Our world has become still more interactive in the decade since then with, among other things, the introduction and popularization of TiVo, the spread of massively multiplayer online role-playing games (MMORPGs), and the new generation of interactive video game systems, lead by Nintendo’s Wii. Of MMORPGs, World of Warcraft, which was released in its most familiar form in 2004, reports 11.5 million monthly subscribers worldwide. While this is a lot, it represents only 62% of the 18.5 million member market for MMORPGs. These figures are of course monthly. Nintendo, for its part, sold 13.4 million of its Wii game consoles in the United States alone between November 2006 and November 2008. Wii is at present the bestselling interactive home video game system. Its motion sensitive controllers let multiple players physically interact by miming game motions. According to their own promotional figures, Nintendo has shipped 77 million Wii consoles to date. By contrast, note that 459,972 people visited the Metropolitan Museum of Art in New York between October 18 and December 31, 2005 to see Vincent van Gogh: The Drawings, a show that everyone involved would agree was outstandingly successful. When I suggest that we redirect our analytic attention to the material facts of the way that we live, these are the kinds of facts that I am talking about.

The mass media were extensions of the culture industry rather than extensions of individuals. They extended the power of previously empowered speakers rather than transforming disempowered listeners into speakers. In our era of participatory media, the media are not extensions of subjectivity but rather dissimulators of it. They are channels that conduct our energies without creating or maintaining our subjectivity beyond the thin veil of a digital avatar.

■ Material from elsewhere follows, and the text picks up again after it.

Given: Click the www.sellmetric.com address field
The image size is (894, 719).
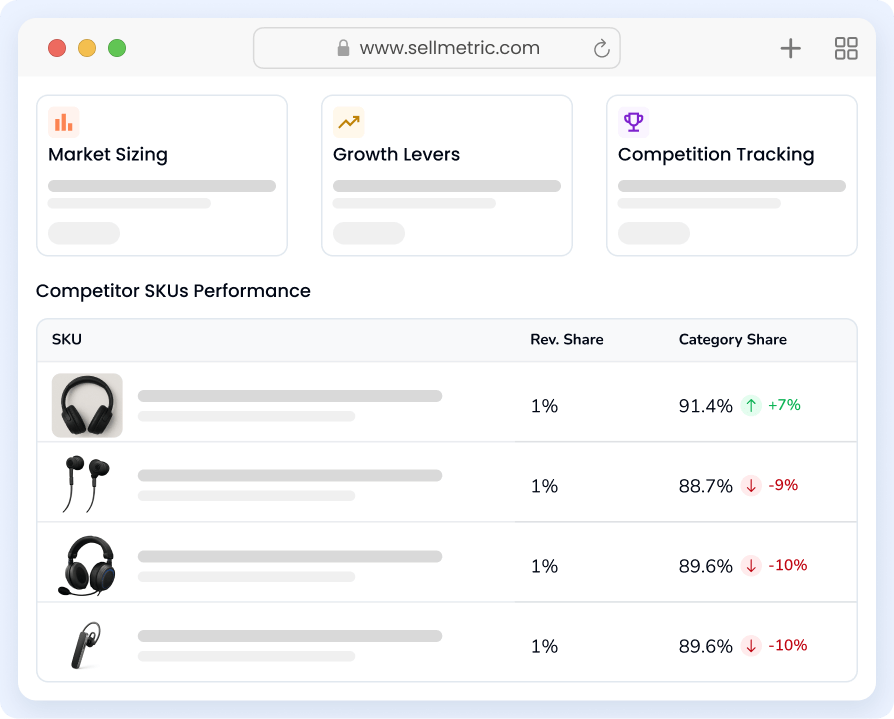Looking at the screenshot, I should tap(449, 48).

Communications media create forms of subjectivity, subjects and communities by providing a field of self-reflection, a means of self-recognition via representation, a stable space in which one may say “I am that”, whether that be a Homeric hero, a Spanish hidalgo, or some other icon of identity. These media have evolved in our time from forms of representation, operating on a mass scale a century ago, to forms of participation in a special sense of this term. Participatory or interactive media structure our engagements with them without necessarily structuring the subjectivity that is engaged. We don’t mistake ourselves for our avatar nor do we stare contemplatively into the screen of our iPod as we watch videos.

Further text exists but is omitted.